2.5 times smaller of RBC’s diameter
How does viscosity change when MCHC increase?
MCHC increase: Viscosity increase (Deformability decrease)
The percentage of each composition of RBC Membrane?
Lipid: 40%
Protein: 50%
Carbohydrate: 10%
What determines ABO group?
Carbohydrates
The outer later of Phospholipid membrane
Phosphatidyl Choline and Sphingomyelin
Inner layer of Phospholipid Membrane
Phosphatidyl Serine 28%
Phosphatidyl Ethanolamine 14%
Where does Cholesterol locate in RBC?
Esterified Cholesterol locate between the phospholipid layer
Unesterified Cholesterol locate in the plasma (1:1 with membrane cholesterol)
Name key Integral Proteins
- Aquaporin 5%
- Band 3 (anion transporter) 25%
- Glycophorin
Function of Aquaporin
Allow water cross freely when osmotic changes
HCO3 and Cl - also across
Active transporters include?
Na+ pump keep the ration (1:12 in:out)
K+ pump keep the ration (25:1 in:out)
Ca+ pump keep Ca inside low
What controls function of Ca2+ pump?
Calmodulin and Cytoplasmic Ca2+ binding protein.
Function of band3 protein
- Anion transporter
- Interact with skeleton (Ankyrin, Protein 4.2 and secondarily Protein 4.1)

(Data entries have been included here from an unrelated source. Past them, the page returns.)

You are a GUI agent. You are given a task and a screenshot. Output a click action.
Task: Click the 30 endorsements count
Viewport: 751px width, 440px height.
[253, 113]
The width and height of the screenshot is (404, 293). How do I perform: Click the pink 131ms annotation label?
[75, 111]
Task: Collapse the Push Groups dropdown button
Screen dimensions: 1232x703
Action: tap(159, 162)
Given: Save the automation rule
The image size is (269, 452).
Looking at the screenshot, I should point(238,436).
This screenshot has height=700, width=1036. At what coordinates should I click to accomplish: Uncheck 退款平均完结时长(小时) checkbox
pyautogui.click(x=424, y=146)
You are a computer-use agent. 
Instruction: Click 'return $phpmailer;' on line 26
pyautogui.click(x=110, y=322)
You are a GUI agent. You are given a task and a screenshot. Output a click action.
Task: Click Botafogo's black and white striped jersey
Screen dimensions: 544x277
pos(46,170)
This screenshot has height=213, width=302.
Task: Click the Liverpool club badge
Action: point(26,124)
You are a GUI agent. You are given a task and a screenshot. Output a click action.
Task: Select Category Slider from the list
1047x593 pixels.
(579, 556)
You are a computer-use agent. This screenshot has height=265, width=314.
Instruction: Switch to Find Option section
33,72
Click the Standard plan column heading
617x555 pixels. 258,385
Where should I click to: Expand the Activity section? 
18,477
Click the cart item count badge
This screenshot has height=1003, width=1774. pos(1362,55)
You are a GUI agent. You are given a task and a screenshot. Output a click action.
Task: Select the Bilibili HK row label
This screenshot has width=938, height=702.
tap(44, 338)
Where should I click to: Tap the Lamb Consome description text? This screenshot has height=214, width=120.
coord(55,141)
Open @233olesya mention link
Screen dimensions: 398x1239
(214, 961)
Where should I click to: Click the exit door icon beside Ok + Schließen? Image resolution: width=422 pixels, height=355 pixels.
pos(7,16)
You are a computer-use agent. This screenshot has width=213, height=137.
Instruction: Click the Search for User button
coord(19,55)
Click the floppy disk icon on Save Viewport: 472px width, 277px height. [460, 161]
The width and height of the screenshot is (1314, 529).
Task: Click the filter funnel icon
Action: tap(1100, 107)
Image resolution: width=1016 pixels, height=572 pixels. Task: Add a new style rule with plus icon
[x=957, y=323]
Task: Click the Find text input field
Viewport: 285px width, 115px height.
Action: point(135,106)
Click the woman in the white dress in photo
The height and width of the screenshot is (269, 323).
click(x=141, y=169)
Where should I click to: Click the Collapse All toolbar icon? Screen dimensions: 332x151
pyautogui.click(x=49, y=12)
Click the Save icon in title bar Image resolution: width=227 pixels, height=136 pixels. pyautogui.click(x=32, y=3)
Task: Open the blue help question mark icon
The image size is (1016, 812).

- Prevention of surface loss.
What makes RBC negative charge?
Sialic acid-rich glycophorins
Structure of Glycophorin
Single spanning alpha helix
Function of Glycophorin
- Glycophorin A & B: Carry blood group
2. Glycophorin C (protein 4.1 and p55): Maintain cell shape
Peripheral Protein
Skeleton
- Spectrin alpha, beta
- Ankyrin
- Protein 4.1
- Pallidin (band 4.2)
Spectrin structure
2 subunits: alpha and beta entwined to form a dimer
Flexible, rod-like, 100nm
Function of Spectrin
Make RBC biconcave shape
Bind Ankyrin at C terminus (connect to Band 3) and 4.1 Protein (connect to Glycophorin C)
Function of Ankyrin
Interacts with:
- Band 3
- Spectrin
- Protein 4.2
The cause of Target Cells
Incr RBC surface
Decr Hgb content
Decr Osmotic fragility (easy to break) due to the incre of S/V
What lead to Target cell?
Liver disease (incre Cholesterol/phopholipid)
Thalassemia
Hemoglobin C
The cause of Acanthocytes
No Apoprotein B
Cholesterol, Triglyceride decre + Sphingomyelin incre.